### [Material shown]
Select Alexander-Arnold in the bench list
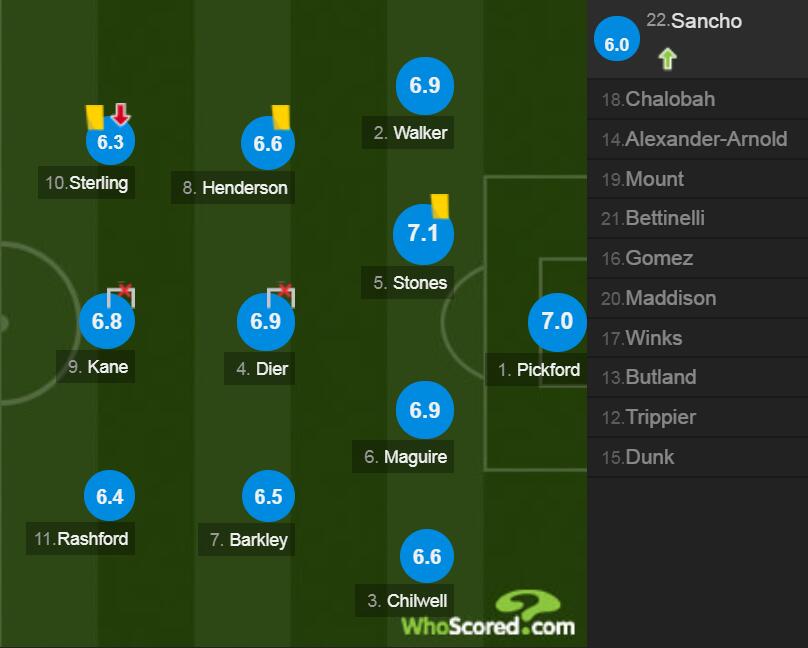Screen dimensions: 808x648 coord(695,139)
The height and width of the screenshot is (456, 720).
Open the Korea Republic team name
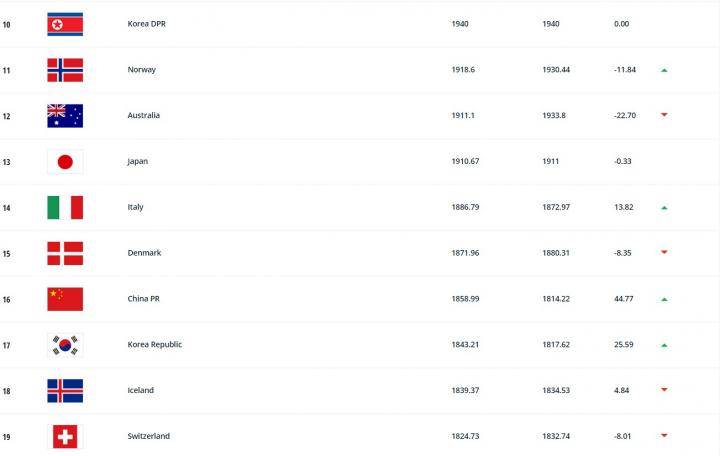[x=155, y=344]
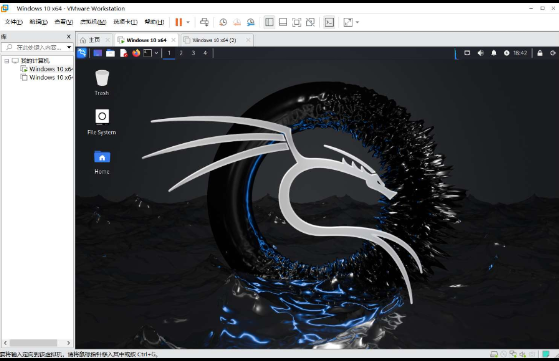559x361 pixels.
Task: Click the lock screen icon in Kali panel
Action: pyautogui.click(x=540, y=53)
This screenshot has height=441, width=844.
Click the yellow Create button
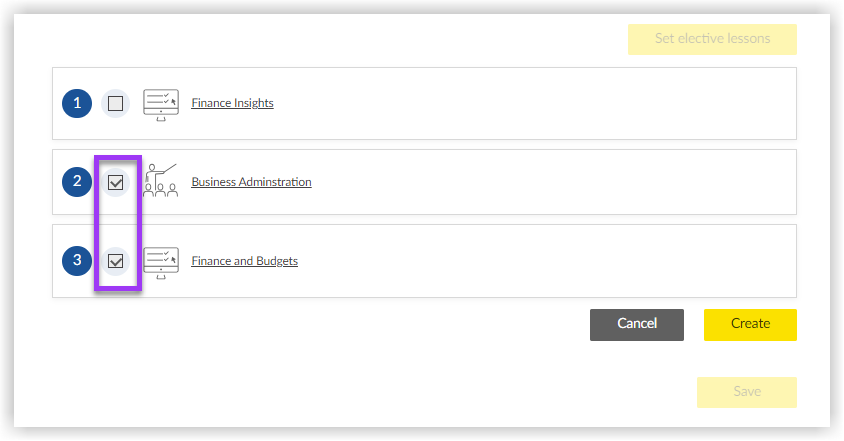click(x=750, y=325)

### [Work required]
Reproduce word for word the lines from the line holding "This screenshot has height=441, width=844." through the last line of the material above, inclusive, and keep pictures out of it.

### [Output for this exercise]
This screenshot has height=441, width=844.
Click the yellow Create button
click(x=750, y=325)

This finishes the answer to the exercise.